KKTC Cumhurbaşkanı Mustafa Akıncı, Türkiye'nin terörle mücadele kapsamında Fırat'ın doğusuna yönelik düzenlediği Barış Pınarı Harekatı hakkında skandal açıklamalarda bulundu. "Barış Pınarı desek de akan kandır" diyen Mustafa Akıncı'ya AK Parti'den de tepki geldi.

AK Parti Sözcüsü Ömer Çelik, Akıncı'nın skandal açıklamalarına yönelik, "Açıklama basiretsizlik ve saygısızlık" ifadelerini kullandı.

A Haber canlı yayınına katılan Ömer Çelik, Akıncı'nın terör örgütünden yana tavır aldığını belirterek, konuyla ilgili izahat isteyeceklerini söyledi.

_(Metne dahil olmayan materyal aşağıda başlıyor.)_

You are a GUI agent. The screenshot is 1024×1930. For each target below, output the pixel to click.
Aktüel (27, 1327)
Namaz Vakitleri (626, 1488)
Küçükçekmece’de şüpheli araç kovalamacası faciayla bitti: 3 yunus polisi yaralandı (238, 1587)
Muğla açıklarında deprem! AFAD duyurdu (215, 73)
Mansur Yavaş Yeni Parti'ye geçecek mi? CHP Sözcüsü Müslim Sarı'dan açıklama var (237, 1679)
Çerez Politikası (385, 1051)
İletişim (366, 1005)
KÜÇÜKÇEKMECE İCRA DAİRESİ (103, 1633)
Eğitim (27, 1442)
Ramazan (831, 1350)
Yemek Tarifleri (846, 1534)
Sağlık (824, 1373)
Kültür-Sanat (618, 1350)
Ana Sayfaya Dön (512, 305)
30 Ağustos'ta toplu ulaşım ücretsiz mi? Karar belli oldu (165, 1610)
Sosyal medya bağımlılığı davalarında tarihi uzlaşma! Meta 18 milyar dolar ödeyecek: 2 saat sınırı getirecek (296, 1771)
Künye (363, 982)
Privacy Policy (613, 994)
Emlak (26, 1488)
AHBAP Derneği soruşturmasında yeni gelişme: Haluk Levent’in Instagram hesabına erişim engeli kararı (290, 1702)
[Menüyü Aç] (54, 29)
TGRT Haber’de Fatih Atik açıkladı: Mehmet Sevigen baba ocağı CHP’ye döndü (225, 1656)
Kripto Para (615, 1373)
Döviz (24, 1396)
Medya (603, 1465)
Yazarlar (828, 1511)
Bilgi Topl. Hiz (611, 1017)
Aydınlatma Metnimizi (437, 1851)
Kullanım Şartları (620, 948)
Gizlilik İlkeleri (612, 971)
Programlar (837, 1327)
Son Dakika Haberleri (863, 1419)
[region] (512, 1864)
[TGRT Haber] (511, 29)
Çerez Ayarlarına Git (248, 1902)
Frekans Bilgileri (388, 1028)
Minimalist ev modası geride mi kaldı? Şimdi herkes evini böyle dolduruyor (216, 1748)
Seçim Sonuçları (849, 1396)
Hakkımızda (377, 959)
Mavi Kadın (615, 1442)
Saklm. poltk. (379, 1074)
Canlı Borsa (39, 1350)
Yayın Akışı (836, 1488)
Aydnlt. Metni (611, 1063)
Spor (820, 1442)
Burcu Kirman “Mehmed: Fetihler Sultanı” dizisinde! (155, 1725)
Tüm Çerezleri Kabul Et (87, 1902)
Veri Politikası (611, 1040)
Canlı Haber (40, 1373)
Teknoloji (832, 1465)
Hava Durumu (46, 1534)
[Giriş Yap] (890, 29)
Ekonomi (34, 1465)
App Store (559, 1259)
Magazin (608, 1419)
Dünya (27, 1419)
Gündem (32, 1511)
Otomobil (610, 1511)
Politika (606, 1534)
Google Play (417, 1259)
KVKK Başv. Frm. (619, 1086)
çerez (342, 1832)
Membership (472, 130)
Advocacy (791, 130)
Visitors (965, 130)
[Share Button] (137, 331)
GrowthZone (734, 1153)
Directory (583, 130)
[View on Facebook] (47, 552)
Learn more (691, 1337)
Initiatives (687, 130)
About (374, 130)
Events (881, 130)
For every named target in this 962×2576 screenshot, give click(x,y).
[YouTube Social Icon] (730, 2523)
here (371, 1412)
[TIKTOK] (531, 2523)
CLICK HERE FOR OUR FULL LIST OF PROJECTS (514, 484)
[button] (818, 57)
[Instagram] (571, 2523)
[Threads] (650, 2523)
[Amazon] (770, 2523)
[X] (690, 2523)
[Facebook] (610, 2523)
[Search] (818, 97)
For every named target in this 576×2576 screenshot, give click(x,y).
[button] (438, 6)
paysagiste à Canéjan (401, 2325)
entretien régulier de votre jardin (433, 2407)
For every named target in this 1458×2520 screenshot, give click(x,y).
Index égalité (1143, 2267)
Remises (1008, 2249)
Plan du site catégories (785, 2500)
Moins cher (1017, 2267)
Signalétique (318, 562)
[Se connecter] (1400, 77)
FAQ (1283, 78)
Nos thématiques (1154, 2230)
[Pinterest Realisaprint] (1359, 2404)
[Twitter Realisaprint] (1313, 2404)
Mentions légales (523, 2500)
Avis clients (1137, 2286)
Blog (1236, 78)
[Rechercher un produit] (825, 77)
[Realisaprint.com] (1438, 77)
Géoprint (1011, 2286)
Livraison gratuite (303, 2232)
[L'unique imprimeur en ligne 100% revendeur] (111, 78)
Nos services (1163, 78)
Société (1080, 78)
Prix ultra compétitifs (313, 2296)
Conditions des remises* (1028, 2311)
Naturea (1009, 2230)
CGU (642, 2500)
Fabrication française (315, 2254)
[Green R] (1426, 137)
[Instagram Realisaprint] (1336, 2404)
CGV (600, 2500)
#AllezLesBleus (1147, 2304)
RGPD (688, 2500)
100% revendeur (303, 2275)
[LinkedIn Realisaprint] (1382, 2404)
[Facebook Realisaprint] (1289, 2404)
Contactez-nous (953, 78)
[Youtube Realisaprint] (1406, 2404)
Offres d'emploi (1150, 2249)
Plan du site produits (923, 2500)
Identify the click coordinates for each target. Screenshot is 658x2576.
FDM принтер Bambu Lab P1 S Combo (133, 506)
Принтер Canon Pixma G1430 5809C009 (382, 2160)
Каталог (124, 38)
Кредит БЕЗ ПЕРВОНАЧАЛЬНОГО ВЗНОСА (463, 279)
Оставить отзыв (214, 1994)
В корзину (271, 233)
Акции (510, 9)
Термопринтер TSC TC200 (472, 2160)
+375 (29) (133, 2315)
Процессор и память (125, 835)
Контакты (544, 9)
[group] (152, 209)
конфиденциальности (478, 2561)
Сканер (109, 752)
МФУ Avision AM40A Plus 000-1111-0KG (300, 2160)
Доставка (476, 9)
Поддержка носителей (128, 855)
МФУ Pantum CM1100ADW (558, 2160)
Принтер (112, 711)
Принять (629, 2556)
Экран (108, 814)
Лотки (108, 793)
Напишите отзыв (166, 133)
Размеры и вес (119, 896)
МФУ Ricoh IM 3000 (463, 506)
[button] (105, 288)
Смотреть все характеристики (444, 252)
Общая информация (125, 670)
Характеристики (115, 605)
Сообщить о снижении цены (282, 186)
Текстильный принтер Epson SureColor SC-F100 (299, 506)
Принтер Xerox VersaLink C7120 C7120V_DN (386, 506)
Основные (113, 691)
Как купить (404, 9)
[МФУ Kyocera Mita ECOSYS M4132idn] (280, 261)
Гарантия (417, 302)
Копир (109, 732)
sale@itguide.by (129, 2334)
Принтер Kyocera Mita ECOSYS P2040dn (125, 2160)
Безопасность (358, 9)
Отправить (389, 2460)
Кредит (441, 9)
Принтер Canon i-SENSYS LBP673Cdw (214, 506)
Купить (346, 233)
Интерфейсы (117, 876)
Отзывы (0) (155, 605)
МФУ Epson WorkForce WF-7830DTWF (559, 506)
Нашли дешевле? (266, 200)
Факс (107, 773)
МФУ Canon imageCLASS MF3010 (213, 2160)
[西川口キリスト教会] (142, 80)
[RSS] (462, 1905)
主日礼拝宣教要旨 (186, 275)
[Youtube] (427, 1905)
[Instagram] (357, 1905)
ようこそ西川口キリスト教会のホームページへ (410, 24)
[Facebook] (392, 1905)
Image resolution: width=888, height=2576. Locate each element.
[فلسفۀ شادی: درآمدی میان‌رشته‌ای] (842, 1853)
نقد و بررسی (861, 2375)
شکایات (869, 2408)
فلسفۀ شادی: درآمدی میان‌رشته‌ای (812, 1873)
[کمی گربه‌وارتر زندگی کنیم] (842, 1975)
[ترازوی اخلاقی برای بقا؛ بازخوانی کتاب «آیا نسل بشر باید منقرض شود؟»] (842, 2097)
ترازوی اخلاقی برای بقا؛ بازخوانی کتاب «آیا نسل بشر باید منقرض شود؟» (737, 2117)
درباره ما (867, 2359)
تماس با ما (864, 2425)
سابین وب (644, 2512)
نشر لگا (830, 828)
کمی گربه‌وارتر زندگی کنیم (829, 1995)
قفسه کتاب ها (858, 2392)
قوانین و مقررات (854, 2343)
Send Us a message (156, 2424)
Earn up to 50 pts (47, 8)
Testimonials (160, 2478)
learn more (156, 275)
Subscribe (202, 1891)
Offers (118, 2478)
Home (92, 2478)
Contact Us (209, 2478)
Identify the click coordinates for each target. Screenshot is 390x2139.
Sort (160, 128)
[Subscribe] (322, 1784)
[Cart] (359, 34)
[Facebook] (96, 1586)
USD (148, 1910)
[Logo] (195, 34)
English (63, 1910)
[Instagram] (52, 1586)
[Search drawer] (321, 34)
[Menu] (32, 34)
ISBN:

Çelik, "1974'te yapılan Kıbrıs Barış Harekatı'nı KKTC Cumhurbaşkanlığı koltuğunda oturan kişiye hatırlatmak zorunda kalıyoruz. 1974'te sanki hiçbir şey yoktu da öylesine kan döküldü gibi bir algı yaratmaya çalışıyor. Bir cümle kalabalığı peşinde. Cumhurbaşkanlığı koltuğunda oturduğunu unutuyor. En azından şehit olmuş arkadaşlarının hatırına bu tarz bir açıklama yapmaması gerekiyordu. Terör örgütü kınamaktan kaçınan bir dil kullanıyor ama Türkiye'yi eleştirmekten de kaçınmıyor. Doğrusunu söylemek gerekirse şimdiye kadar duyduğumuz en vahim açıklama. Sayın Akıncı'nın ismi doğru ve meşru tarafa yazılmamıştır. Karşımızda bir cinayet şebekesi yokmuş gibi davranıyorlar. Resmi bir izahat isteyeceğiz. " ifadelerini kullandı.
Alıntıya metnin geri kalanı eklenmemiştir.